== WHAT IS REQUIRED ==
In the entries below, find each line with the word "filter" and pull it out.

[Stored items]
........

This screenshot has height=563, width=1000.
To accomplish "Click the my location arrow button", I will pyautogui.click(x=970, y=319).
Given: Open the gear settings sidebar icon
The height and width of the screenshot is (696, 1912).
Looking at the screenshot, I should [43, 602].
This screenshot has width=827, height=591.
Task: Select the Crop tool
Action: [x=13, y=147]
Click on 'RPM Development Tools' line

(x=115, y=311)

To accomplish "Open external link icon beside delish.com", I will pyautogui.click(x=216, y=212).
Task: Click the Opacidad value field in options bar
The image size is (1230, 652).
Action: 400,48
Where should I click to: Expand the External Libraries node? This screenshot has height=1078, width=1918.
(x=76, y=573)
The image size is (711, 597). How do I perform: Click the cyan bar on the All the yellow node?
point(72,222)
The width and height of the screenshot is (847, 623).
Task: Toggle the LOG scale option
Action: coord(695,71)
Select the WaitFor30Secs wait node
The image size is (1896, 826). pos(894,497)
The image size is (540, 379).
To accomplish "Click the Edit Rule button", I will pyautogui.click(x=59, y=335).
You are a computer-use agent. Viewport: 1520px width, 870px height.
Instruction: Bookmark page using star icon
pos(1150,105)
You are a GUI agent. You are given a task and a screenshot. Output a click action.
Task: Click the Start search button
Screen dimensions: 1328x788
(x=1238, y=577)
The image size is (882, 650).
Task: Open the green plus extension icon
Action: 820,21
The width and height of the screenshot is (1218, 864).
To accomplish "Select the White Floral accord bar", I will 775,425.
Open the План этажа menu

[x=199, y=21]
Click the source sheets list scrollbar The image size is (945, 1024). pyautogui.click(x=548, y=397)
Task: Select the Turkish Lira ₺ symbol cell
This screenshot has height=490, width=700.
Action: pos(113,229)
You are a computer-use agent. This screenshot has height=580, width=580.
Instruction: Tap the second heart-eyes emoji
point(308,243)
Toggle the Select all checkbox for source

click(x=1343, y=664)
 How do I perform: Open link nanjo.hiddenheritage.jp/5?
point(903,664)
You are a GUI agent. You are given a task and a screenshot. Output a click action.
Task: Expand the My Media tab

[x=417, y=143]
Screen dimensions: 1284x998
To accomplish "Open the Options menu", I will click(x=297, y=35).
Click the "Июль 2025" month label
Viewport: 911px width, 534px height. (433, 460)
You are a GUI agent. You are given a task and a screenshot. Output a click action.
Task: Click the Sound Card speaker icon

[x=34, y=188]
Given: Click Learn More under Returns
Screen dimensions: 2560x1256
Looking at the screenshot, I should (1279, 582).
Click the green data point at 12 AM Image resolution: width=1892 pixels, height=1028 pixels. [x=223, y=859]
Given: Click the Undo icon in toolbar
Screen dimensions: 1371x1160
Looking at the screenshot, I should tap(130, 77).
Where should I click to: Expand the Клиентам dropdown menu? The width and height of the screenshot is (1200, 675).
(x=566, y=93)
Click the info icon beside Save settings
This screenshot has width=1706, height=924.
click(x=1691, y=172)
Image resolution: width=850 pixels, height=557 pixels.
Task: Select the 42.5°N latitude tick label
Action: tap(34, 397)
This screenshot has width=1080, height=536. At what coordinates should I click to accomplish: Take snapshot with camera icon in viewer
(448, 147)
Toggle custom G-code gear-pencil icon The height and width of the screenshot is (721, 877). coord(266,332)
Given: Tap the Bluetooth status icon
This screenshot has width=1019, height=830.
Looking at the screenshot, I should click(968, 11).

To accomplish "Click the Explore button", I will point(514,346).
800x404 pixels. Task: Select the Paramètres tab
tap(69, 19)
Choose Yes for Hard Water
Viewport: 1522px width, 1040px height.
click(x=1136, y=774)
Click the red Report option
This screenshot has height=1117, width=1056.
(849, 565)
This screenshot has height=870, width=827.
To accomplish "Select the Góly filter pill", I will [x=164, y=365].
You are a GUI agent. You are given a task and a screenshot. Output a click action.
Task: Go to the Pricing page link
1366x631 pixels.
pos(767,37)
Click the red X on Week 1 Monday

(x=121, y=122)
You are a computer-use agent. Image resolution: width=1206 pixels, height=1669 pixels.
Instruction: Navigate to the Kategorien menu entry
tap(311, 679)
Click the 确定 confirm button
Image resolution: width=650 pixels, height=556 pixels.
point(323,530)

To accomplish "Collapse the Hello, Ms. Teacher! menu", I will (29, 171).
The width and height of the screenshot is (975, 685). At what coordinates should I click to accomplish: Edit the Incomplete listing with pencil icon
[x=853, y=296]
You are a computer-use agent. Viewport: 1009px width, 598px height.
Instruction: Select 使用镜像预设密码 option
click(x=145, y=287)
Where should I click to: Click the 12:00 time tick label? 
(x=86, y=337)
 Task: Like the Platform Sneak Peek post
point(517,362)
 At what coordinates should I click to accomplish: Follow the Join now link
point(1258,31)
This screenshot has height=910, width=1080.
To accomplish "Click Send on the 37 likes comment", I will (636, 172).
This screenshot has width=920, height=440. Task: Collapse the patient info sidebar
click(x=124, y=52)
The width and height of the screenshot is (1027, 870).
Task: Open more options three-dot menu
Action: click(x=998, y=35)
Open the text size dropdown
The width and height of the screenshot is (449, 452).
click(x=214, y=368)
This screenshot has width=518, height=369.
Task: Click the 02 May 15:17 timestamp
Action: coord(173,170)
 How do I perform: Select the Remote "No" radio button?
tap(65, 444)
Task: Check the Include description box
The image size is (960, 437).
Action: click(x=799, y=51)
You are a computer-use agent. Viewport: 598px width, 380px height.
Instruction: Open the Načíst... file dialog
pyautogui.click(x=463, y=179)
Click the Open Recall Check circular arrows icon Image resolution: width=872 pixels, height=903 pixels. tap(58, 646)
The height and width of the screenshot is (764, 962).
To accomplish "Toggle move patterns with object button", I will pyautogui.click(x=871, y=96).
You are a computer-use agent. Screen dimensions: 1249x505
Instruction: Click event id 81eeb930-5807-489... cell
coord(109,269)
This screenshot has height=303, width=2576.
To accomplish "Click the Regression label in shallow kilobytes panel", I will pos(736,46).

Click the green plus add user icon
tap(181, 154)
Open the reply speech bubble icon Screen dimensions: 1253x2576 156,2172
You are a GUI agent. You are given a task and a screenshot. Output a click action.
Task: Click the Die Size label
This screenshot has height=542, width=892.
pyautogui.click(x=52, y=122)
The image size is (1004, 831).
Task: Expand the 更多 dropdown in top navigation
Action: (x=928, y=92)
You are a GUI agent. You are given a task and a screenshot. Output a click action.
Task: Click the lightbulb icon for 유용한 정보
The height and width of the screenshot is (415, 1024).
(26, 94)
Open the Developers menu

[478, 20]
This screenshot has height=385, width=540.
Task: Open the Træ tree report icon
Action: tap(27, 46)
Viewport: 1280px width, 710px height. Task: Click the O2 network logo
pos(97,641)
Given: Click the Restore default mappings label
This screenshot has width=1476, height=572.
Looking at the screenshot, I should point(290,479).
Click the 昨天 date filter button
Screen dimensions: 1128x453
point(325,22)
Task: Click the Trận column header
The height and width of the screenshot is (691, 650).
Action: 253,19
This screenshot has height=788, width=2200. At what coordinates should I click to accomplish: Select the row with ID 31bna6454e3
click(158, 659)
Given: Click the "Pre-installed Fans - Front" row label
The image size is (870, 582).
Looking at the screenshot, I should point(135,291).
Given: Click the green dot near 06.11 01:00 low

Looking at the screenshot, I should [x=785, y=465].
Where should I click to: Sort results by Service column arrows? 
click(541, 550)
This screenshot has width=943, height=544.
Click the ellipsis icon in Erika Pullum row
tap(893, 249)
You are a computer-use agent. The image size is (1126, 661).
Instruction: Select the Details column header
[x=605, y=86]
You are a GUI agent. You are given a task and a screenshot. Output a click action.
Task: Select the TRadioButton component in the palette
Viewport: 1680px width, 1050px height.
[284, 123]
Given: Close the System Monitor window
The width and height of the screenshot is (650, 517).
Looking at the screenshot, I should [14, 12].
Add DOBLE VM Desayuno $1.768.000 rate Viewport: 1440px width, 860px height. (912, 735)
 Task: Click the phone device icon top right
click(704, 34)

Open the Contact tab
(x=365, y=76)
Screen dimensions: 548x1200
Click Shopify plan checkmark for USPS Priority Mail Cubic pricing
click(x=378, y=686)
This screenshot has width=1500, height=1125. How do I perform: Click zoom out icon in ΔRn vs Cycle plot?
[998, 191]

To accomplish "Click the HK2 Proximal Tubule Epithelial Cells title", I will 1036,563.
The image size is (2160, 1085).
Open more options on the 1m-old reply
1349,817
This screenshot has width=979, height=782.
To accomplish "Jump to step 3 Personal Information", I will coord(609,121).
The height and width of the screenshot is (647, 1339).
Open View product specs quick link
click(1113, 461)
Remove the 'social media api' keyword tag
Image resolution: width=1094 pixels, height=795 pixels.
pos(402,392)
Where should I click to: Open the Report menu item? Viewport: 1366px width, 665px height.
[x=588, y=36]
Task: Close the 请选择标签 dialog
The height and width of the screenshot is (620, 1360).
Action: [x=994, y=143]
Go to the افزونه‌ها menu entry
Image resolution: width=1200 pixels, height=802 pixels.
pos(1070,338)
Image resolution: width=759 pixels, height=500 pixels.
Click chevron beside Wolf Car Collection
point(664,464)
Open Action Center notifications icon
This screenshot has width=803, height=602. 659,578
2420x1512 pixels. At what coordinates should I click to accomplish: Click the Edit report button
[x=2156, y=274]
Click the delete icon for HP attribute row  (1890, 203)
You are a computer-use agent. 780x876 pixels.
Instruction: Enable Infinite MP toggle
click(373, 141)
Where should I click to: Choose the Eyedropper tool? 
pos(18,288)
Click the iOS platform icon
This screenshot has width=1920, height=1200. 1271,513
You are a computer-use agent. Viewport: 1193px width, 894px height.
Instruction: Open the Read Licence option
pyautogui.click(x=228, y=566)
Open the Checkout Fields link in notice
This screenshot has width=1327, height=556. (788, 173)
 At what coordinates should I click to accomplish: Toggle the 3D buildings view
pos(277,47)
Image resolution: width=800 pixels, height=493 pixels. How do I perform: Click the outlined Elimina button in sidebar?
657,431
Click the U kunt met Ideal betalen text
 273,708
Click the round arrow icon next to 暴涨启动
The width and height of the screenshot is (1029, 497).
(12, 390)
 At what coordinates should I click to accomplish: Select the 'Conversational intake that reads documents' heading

........

== FINAL ANSWER ==
To accomplish "Select the Góly filter pill", I will [x=164, y=365].
Click the 昨天 date filter button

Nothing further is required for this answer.